PRDs · prds/05-ai-tools-ingestion-prd.md Docs Home

PRD 05: AI Tools, Research, Ingestion, and Knowledge

Problem Statement

The legacy Zweistein Python services contain a strong AI tool catalog, deep research provider routing, document/media ingestion, OCR, TTS, video analysis, and query engine behavior. The old implementation is powerful but entangled with LangGraph/LangChain, cloud-specific storage, missing cost controls, and limited observability.
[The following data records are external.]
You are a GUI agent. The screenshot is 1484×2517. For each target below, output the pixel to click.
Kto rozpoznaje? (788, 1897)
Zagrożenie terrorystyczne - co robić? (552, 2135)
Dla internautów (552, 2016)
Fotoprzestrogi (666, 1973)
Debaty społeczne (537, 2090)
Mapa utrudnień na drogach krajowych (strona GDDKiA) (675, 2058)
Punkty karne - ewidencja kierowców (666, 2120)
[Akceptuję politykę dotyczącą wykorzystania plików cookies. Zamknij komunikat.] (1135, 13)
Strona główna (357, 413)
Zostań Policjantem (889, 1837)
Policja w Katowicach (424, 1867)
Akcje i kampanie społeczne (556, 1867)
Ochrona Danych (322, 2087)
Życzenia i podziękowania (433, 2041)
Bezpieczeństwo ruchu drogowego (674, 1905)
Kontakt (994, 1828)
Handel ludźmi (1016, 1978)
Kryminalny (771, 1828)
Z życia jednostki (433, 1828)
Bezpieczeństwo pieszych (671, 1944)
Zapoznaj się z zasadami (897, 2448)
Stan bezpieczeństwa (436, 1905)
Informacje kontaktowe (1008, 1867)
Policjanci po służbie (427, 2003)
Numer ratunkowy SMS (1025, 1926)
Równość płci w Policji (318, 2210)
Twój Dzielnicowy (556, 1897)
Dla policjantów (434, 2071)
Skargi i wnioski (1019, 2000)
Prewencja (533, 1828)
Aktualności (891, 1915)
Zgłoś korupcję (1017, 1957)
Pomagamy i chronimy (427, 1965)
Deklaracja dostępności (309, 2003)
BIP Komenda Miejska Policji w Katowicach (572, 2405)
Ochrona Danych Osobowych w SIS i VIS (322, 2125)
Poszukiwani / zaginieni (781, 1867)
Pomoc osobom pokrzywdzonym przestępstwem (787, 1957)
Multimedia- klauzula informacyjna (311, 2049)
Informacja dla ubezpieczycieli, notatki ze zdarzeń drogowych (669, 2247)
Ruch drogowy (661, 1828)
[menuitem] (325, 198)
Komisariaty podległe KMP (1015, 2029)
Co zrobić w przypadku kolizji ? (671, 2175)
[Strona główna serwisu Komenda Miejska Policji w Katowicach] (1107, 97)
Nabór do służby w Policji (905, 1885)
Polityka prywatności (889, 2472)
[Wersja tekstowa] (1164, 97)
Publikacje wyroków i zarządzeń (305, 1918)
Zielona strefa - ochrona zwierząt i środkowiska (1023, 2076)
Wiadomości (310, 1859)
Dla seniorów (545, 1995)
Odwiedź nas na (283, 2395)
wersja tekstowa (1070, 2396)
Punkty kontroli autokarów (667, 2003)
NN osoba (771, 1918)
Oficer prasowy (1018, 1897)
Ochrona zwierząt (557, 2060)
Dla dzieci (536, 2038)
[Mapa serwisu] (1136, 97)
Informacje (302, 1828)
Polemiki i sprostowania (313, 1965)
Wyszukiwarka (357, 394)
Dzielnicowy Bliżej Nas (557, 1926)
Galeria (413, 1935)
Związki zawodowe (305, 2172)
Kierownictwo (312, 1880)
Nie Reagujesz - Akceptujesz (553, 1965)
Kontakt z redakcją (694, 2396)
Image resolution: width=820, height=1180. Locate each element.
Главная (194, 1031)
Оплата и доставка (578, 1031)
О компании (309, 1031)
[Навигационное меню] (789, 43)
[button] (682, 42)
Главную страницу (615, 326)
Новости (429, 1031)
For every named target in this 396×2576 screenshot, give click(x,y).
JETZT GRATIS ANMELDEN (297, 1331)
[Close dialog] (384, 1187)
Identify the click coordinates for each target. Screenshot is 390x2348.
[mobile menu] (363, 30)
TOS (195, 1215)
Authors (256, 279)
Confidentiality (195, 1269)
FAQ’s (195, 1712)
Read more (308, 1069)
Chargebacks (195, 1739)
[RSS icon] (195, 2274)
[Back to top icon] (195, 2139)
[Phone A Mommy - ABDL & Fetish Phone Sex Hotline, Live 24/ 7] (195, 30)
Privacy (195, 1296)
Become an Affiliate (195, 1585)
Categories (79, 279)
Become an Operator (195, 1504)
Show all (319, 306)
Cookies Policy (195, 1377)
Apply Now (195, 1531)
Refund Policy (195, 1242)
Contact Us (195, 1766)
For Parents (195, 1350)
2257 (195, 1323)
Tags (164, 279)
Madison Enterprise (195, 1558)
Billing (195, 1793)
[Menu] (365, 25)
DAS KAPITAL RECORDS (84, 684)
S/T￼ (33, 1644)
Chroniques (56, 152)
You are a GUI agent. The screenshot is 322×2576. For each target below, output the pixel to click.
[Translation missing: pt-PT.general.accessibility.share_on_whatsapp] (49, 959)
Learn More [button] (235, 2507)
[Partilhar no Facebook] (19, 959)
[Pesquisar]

The new platform must preserve the AI capabilities while making them provider-aware, observable, authenticated, and deployable in the Hetzner architecture.

Solution

Create an AI services domain that supports:

agent execution loop;
typed tool registry;
deep research;
web search and scraping;
OCR and document parsing;
image/video/audio analysis;
TTS and STT;
ingestion workers;
knowledge spaces and retrieval;
streaming events;
cost tracking, caching, and audit logs.

Legacy Source References

zweistein-reference/python_server/query_engine/agents/
zweistein-reference/python_server/query_engine/agents/tools/
zweistein-reference/python_server/query_engine/agents/deep_research/
zweistein-reference/python_server/query_engine/api/
zweistein-reference/python_server/query_engine/zweistein/
zweistein-reference/python_server/ingestion_worker/
zweistein-reference/server/src/query/
zweistein-reference/server/src/crawler/
zweistein-reference/server/src/files/
zweistein-reference/server/src/data-processing/

User Stories

As a user, I want agents to use tools, so that they can search, inspect files, analyze media, and produce richer outputs.
As a user, I want deep research, so that I can get long-form researched answers with sources.
As a user, I want OCR for documents and images, so that scanned material becomes usable.
As a user, I want video analysis, so that uploaded videos can be summarized or inspected.
As a user, I want image analysis and image generation, so that visual workflows remain possible.
As a user, I want text-to-speech, so that written output can become audio.
As a user, I want speech-to-text, so that voice input becomes text.
As a workspace admin, I want knowledge spaces, so that files, websites, videos, and conversations can be searched.
As a workspace admin, I want ingestion progress, so that I know whether files are indexed.
As an agent builder, I want to choose which tools an agent may use, so that behavior is controlled.
As an operator, I want tool costs recorded, so that AI spend can be billed and controlled.
As an operator, I want provider failures visible, so that outages can be diagnosed.
As a security owner, I want all query engine endpoints authenticated, so that public abuse is prevented.
As a product designer, I want AI progress streamed clearly, so that users understand what the agent is doing.

Functional Requirements

Agent Execution

Support a custom execution loop with planning, tool selection, tool execution, reflection, and final response.
Support provider-specific model routing.
Support typed events for stream updates.
Support cancellation and timeouts.
Support per-tool timeout configuration.

Tool Registry

Tools must have name, description, input schema, output schema, timeout, cost category, and permissions.
Preserve legacy tools where useful: web search, URL loader, deep research, OCR, image explainer, image generation, video analyzer, PDF filler, email sender, TTS, internal knowledge retrieval.
Drop framework-specific decorators from the product contract.

Deep Research

Support provider routing across available vendors.
Use phases: planning, searching, analyzing, final report.
Stream research progress with typed events.
Track queries, sources, learnings, model/provider, duration, and cost.

Ingestion

Support files, documents, images, audio, video, URLs, websites, YouTube, and conversations.
Process via background worker.
Extract text, metadata, embeddings, thumbnails/previews where possible.
Deduplicate by content hash.
Version indexed documents when content changes.
Emit progress and errors to the UI.

Knowledge and Retrieval

Support spaces/collections of knowledge.
Support semantic and keyword retrieval.
Store source references for citations.
Support chunk browser and source preview where practical.

Non-Functional Requirements

No hardcoded API keys.
No unauthenticated query engine endpoints.
No provider-specific storage assumption in core ingestion logic.
Every provider call must log tokens, cost estimate, latency, and request ID.
Cache embeddings and repeat research where safe.
Apply rate limits and quota checks before expensive operations.

Implementation Decisions

Preserve the old tool catalog as product capability, not framework code.
Replace LangGraph/LangChain with a direct provider/tool loop unless a later explicit decision says otherwise.
Add EventWriter abstraction for SSE/WebSocket/file logging.
Add storage adapter before porting ingestion.
Add cost tracker and usage record integration from day one.

Testing Decisions

Unit-test tool schema validation.
Unit-test deep research event flow with fake providers.
Integration-test ingestion for PDF, image, audio, URL, and conversation inputs.
API-test auth and tenant boundaries on query endpoints.
Load-test queue backpressure and long-running tools.

Out of Scope

Choosing final vector database before deployment architecture is agreed.
Reusing old hardcoded cloud credentials or provider config.